Getting back on the horse is a great sensation. It doesn't happen on the first day back, for me. It happens on the 2nd.
The first day back you are still a little embarrassed about the days you missed. You do the work, and you simmer in the pan a little about how you could be better; should be better. So you finish your work and forgive yourself and resolve to do better. You even set your clothes and shoes out for the next morning so the only thing you have to do is wake up, roll over, and be out the door.
Setting yourself up for success is a big part of success.
Wallowing in your failures is part of the feedback loop.
Using discomfort to push out of your comfort zone is standard practice.
In the movie Full Metal Jacket (1987), the Army drill instructor (DI) yells in the face of the new recruits. His singular goal is: discomfort. His goal of re-shaping the newly joined is simple. Break them into pieces and re-assemble them as soldiers.

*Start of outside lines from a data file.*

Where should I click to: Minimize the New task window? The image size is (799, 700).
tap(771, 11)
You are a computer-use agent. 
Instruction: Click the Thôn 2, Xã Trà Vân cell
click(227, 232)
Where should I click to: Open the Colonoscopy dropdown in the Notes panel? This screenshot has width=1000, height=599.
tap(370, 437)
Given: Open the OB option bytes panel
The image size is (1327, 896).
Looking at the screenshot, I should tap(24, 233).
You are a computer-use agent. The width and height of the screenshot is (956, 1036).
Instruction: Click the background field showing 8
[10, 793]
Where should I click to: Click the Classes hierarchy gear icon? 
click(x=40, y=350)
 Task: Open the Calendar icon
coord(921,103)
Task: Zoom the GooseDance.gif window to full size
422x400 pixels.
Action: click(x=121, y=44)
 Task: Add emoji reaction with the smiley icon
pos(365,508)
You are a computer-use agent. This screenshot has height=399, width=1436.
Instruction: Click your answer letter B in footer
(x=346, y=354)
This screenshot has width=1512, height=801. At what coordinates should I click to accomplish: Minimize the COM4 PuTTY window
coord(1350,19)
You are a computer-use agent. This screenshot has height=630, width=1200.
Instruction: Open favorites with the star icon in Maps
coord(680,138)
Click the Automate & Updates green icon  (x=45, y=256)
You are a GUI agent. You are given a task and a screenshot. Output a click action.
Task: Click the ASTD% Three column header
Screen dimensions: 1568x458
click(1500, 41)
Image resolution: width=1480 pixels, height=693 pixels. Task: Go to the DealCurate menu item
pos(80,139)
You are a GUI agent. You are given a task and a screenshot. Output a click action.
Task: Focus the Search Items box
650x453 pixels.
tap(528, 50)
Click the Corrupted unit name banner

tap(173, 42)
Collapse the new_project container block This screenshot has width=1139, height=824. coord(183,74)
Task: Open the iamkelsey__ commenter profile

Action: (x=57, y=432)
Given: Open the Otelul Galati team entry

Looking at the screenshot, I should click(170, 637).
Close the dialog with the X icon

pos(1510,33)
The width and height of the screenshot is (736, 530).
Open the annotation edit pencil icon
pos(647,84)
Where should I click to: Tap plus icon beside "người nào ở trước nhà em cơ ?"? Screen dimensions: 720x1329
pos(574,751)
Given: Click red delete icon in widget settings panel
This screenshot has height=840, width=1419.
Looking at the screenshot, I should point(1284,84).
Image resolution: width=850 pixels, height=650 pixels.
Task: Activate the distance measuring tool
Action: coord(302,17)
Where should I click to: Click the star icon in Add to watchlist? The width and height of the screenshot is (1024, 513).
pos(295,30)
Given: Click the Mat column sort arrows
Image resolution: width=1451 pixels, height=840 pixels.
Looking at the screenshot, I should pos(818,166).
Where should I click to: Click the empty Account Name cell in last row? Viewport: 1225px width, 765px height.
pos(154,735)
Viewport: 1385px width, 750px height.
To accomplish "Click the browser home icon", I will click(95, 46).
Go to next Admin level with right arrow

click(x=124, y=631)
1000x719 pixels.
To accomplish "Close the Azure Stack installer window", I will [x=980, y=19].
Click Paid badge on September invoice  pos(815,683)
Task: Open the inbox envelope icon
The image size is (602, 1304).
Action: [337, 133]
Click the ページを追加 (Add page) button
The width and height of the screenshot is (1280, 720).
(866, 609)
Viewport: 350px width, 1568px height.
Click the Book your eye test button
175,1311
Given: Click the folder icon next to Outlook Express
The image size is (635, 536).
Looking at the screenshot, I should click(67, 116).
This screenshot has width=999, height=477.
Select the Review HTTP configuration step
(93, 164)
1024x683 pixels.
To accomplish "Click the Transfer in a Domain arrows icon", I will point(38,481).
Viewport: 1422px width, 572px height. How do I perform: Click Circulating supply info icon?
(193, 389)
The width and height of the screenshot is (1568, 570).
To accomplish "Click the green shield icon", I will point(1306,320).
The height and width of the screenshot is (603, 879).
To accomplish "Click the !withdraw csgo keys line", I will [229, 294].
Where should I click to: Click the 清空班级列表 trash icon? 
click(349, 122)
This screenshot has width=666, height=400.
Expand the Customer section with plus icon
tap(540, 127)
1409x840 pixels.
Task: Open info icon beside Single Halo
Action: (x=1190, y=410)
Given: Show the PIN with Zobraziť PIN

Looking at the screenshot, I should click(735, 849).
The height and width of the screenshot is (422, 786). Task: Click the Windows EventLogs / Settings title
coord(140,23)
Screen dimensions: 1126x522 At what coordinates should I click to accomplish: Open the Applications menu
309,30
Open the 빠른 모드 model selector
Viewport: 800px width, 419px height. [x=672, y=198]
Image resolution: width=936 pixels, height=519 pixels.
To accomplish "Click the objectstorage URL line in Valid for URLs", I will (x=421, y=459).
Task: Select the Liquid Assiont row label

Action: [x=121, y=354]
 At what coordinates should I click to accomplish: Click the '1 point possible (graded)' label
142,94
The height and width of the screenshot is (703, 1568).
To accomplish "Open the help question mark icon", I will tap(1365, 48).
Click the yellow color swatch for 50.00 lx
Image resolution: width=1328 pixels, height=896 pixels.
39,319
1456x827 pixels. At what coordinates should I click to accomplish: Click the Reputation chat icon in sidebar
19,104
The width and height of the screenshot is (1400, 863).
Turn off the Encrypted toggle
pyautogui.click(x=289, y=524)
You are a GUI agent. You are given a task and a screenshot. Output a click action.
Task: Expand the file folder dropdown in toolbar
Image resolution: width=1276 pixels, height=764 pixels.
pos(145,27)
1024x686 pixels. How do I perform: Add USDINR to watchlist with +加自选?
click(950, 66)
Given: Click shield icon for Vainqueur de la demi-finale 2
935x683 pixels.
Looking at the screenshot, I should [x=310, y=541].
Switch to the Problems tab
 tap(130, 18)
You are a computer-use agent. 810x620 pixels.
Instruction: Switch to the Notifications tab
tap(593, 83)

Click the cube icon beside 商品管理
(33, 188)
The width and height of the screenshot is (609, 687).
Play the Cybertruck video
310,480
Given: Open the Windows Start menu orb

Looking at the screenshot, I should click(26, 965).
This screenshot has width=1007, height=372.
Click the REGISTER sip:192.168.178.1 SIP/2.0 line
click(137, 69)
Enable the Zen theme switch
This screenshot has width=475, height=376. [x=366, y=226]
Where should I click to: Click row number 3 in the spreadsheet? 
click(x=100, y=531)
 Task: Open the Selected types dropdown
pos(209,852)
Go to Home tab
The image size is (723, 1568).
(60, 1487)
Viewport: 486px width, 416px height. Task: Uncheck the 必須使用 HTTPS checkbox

If we get comfortable with our success, we drop the ball. We need to attend the tasks in life like a juggler. Not an amateur juggler constantly dropping balls and lacking coordination and sweating.
We want the professional jugglers stance. Confidence and agility and ease.
All you must do is practice. And practice. And fail. And struggle. And lament. And suffer. And be embarrassed. And lose your ego. Oh. Did I say easy?